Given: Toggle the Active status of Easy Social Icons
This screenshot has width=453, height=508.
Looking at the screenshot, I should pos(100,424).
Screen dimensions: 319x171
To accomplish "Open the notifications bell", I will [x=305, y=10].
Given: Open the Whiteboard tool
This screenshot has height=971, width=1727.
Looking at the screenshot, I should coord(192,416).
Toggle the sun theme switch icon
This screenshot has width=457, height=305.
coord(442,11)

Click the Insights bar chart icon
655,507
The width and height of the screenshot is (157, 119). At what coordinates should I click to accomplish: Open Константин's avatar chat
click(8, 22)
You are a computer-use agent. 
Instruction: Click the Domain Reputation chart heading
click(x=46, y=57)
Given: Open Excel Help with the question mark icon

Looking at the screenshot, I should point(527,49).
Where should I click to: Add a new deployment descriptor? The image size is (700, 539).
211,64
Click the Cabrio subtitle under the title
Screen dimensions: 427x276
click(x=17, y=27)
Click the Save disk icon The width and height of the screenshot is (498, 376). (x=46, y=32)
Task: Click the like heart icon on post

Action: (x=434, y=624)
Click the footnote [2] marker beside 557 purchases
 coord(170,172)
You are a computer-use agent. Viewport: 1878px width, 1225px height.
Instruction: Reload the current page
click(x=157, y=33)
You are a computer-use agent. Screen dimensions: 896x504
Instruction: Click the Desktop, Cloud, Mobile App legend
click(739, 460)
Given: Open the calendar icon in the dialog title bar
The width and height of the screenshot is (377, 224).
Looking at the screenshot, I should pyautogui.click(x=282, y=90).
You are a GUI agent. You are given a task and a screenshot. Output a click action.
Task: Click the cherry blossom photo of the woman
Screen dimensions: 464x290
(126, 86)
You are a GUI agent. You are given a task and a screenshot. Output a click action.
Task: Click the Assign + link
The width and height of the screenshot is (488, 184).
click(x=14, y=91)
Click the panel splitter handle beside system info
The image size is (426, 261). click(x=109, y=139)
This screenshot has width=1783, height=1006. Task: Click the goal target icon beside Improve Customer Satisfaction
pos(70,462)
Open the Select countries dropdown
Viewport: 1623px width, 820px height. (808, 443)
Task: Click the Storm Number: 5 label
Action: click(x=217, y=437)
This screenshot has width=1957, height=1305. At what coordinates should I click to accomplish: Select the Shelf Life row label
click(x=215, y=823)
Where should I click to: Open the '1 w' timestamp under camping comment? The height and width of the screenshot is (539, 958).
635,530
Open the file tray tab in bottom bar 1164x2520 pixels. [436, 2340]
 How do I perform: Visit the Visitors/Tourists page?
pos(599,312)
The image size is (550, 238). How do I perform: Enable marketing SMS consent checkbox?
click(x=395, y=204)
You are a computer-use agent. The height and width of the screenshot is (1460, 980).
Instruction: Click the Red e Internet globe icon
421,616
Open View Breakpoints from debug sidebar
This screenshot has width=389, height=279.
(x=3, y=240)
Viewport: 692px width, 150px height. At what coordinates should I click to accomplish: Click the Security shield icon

• • • • • • •

WORK TO COMPLETE:
Copy the data above word for word, from the line with "You are a computer-use agent. Screen" to the line with "should pyautogui.click(x=282, y=90).", including both of those lines.

EXERCISE ANSWER:
You are a computer-use agent. Screen dimensions: 896x504
Instruction: Click the Desktop, Cloud, Mobile App legend
click(739, 460)
Given: Open the calendar icon in the dialog title bar
The width and height of the screenshot is (377, 224).
Looking at the screenshot, I should pyautogui.click(x=282, y=90).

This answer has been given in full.